A análise está correta, mas a ignorância que essa esquerda demonstra das raízes profundas que ancoram as nomeações mostra que um governo que se guiasse por suas obsessões não teria muito futuro. Foi assim também no primeiro governo Lula, que nomeou Roberto Rodrigues para a Agricultura e Luiz Fernando Furlan para o Desenvolvimento, além de colocar o banqueiro internacional e deputado federal tucano Henrique Meirelles no Banco Central.

Dilma repete a dose, claramente influenciada pela experiência de seu tutor Lula, mas com diferenças contra si importantes. A começar por que quem estava no comando era Lula, a única liderança incontrastável no PT. Quem ousou confrontá-lo, como Cristovão Buarque ou Suplicy, ou saiu do partido ou ficou nele sem importância. Sem falar que os tempos econômicos no mundo são outros, muito adversos.

Na economia, Lula tinha um petista de alta estirpe no comando da equipe, Antonio Palocci, e estava portanto blindada a movimentação conservadora da nova política econômica para colocar as contas nos trilhos. Para melhorar a situação, Palocci convenceu-se mesmo de que o caminho ortodoxo era o único possível para o crescimento do país, depois de longas trocas de ideias com Arminio Fraga, ex-presidente do Banco Central que o PT demonizou na eleição presidencial passada.

Mas foi para Arminio que Joaquim Levy telefonou antes de aceitar a proposta de trabalho petista, pois ele integrou a equipe que preparava o programa econômico para um eventual governo do PSDB. Os economistas que Palocci acolheu em sua equipe foram permanentemente perseguidos por setores petistas que não se conformavam com as novas orientações. Marcos Lisboa, Murilo Portugal, o próprio Levy, só permaneceram no ministério enquanto Palocci lhes dava respaldo. Com sua saída, no segundo governo Lula, abriu-se espaço para que a dupla Dilma Rousseff no Gabinete Civil e Guido Mantega na Fazenda fosse desmontando as conquistas feitas pelos "conservadores", preparando a derrocada que seria o primeiro governo Dilma.

Nem mesmo os fatos negativos produzidos nos últimos quatro anos são suficientes para convencer esses grupos esquerdistas que sua receita de aumento de gastos sem base na arrecadação, gerando déficit primário em vez de superávit; aumento da dívida bruta com a utilização dos bancos públicos como biombos; descontrole da inflação; balança de pagamentos negativa, levou o país a uma situação de descontrole que só mesmo um salto triplo carpado como o dado por Dilma poderia mudar a perspectiva futura do país.

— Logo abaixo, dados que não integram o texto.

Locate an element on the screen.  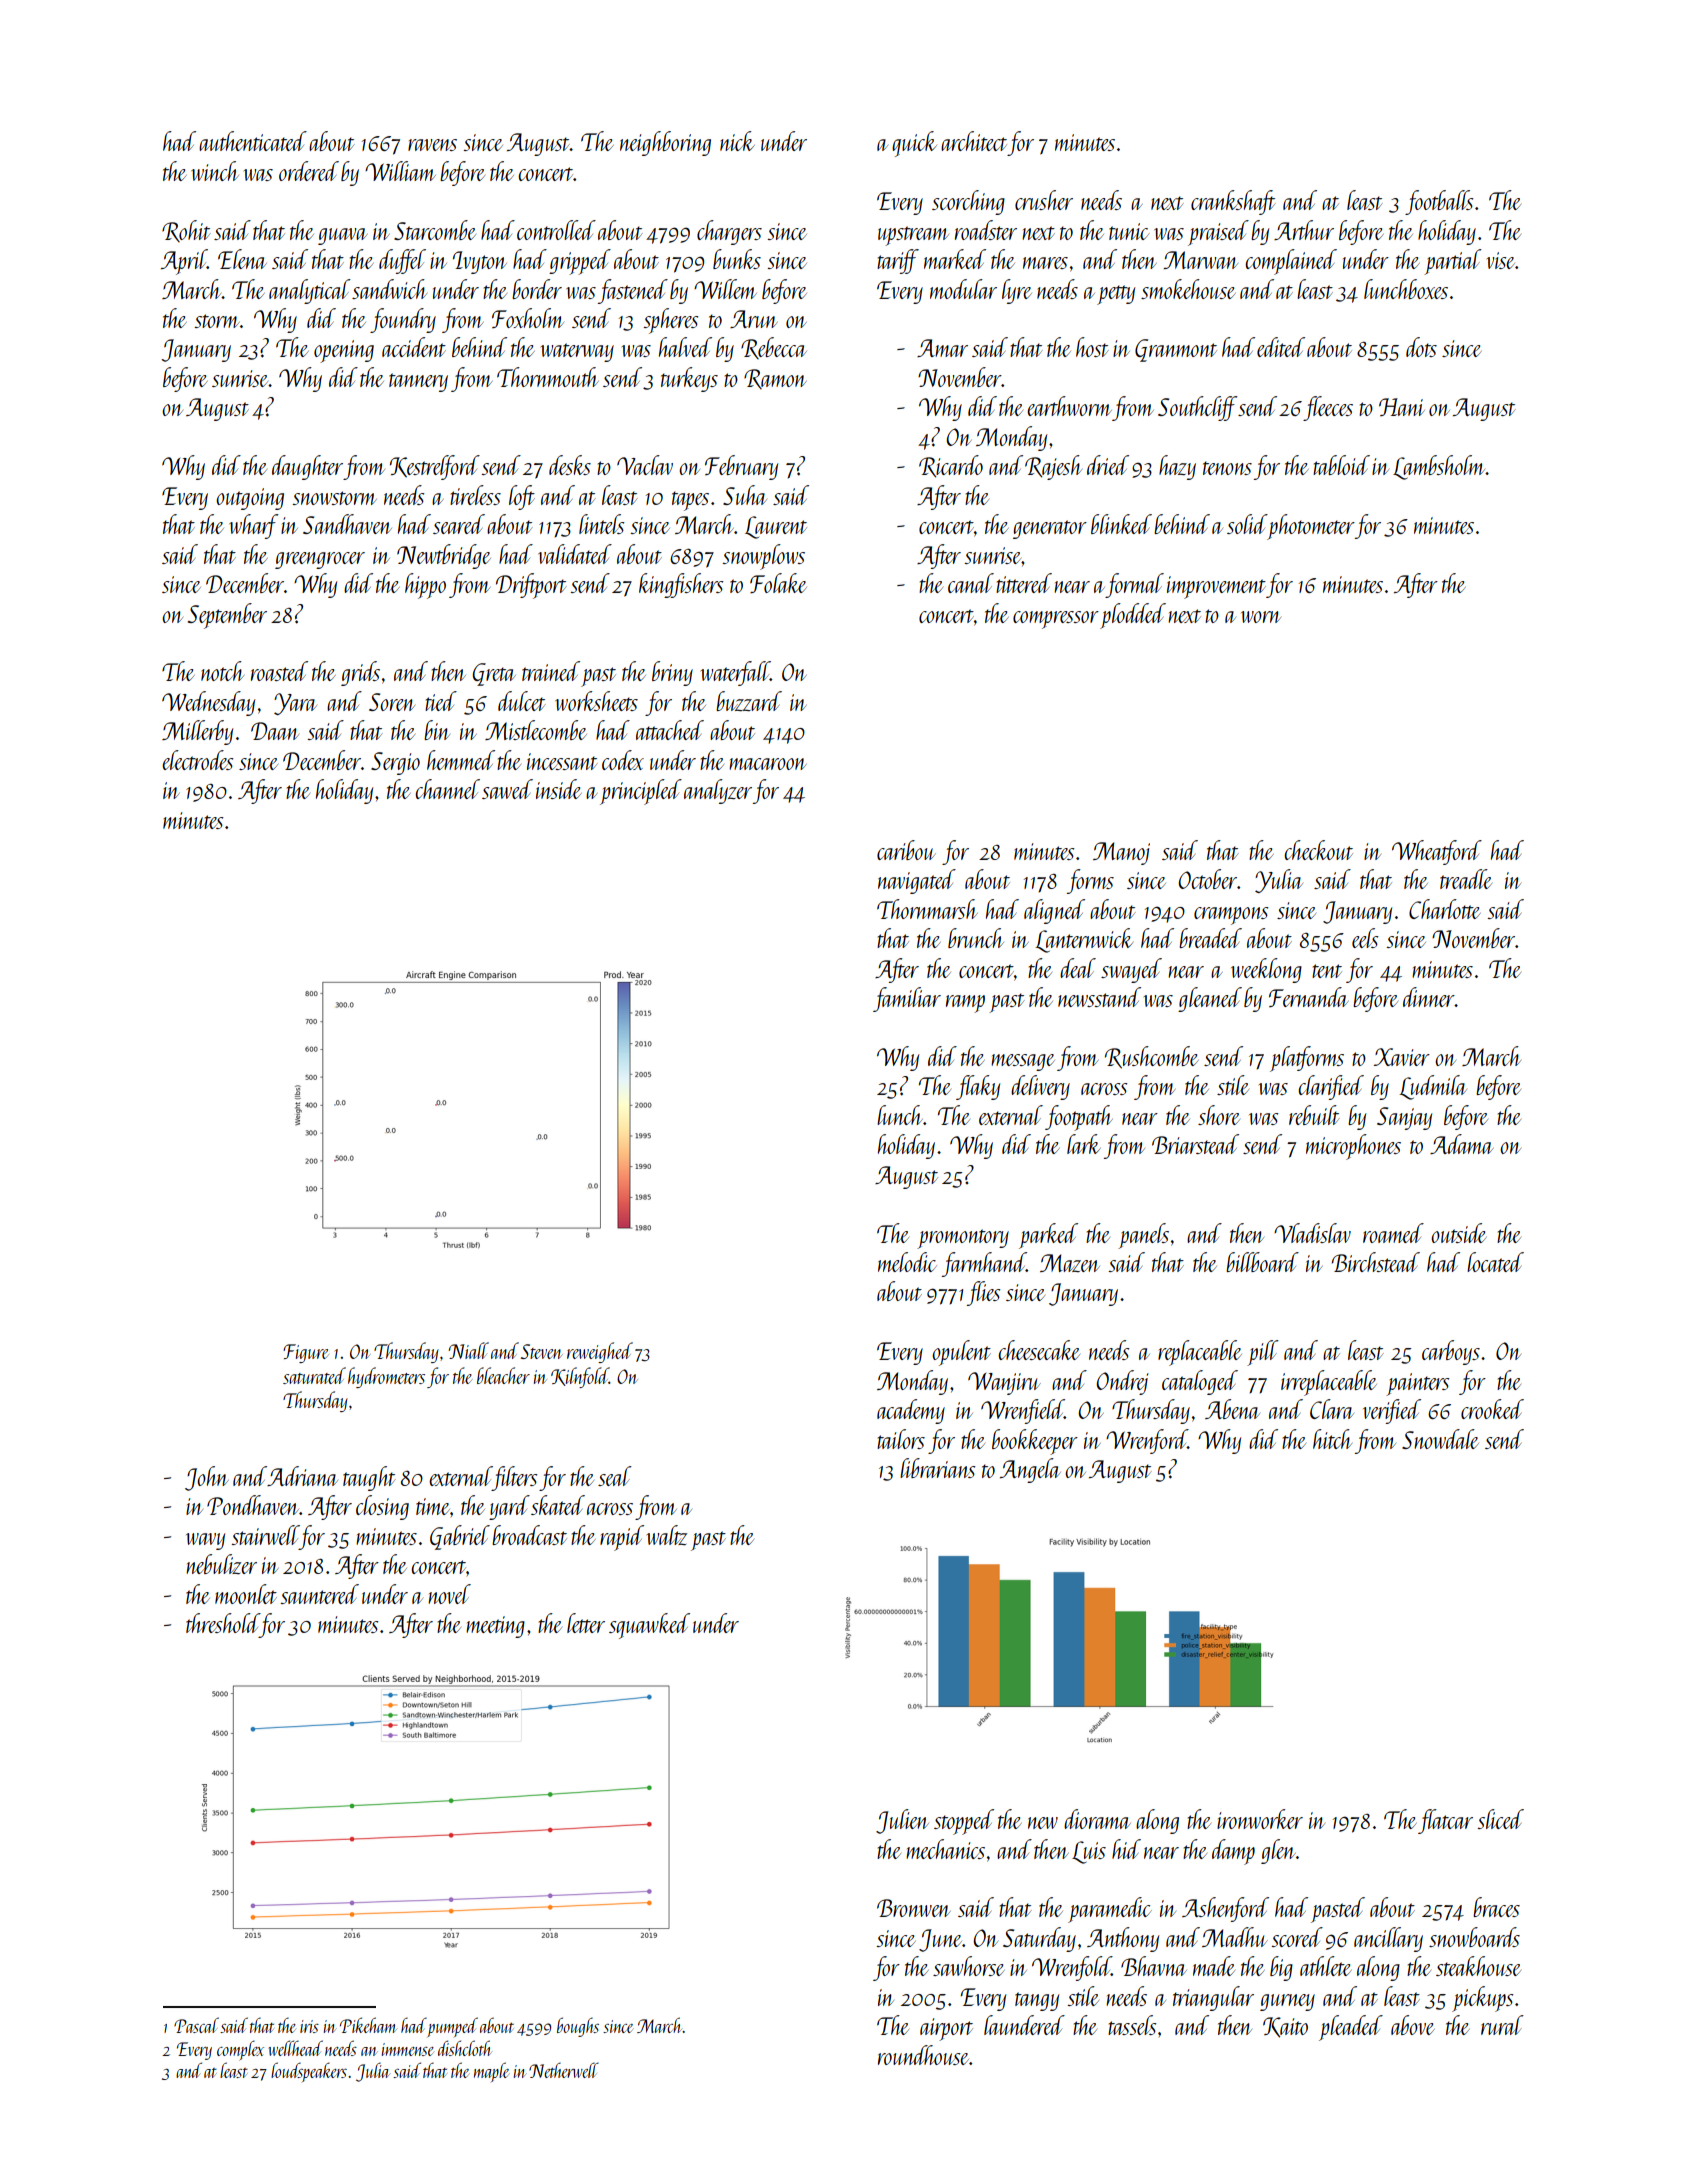
fleeces is located at coordinates (1328, 408).
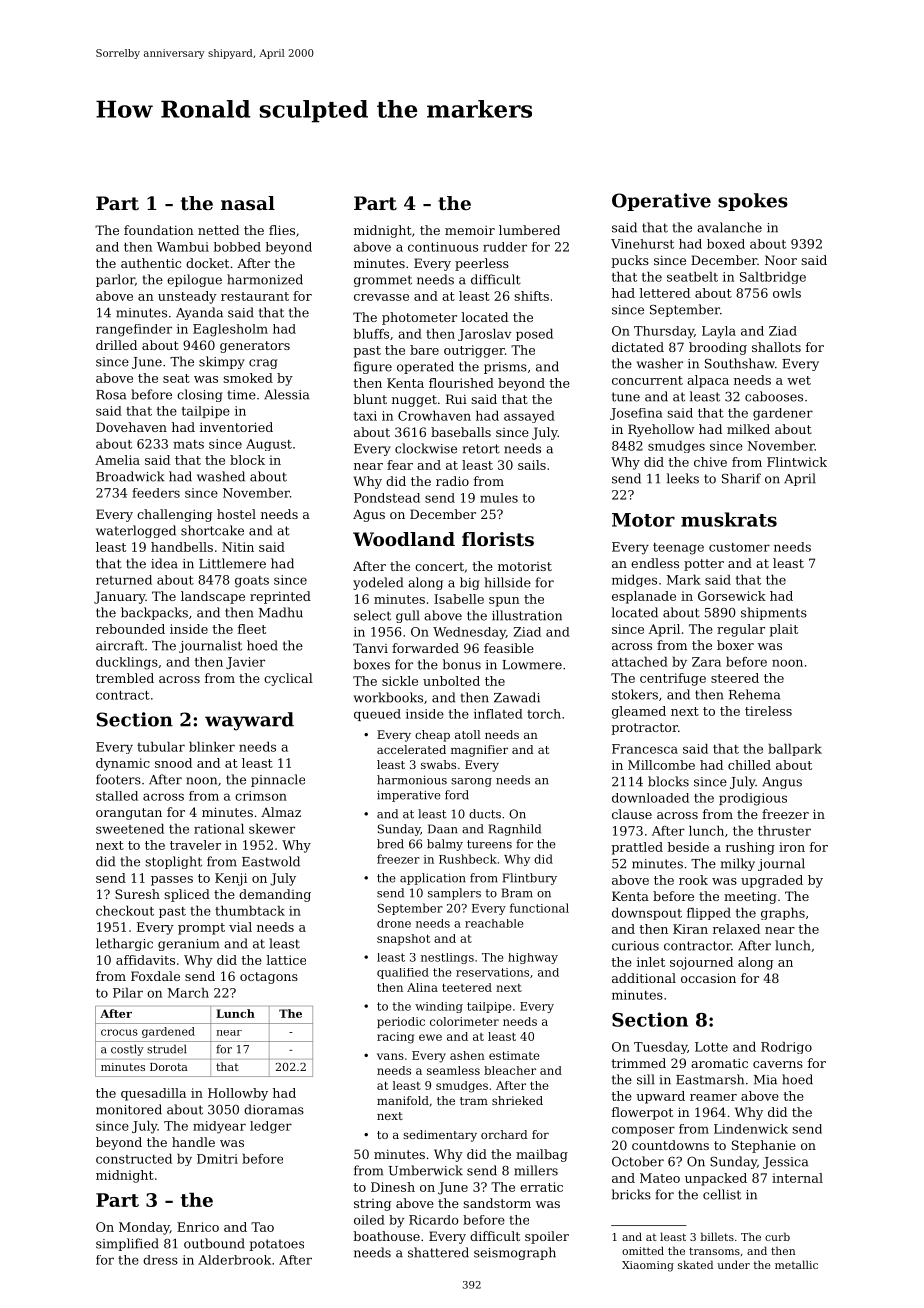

Eles ainda acreditam que os eleitores da classe média emergente e os pobres que recebem o Bolsa Família votaram em Dilma ideologicamente, e não entendem que o que esses eleitores fizeram foi votar a favor do conservadorismo, acreditando erradamente que estavam ajudando a manutenção do emprego e do salário. A permanecer essa disputa ideológica contra a realidade que se impõe, vai ser muito difícil Joaquim Levy levar adiante seu projeto. E o escorpião, fiel à sua natureza, vai ferrar quem poderia levá-lo a atravessar o rio a salvo da correnteza.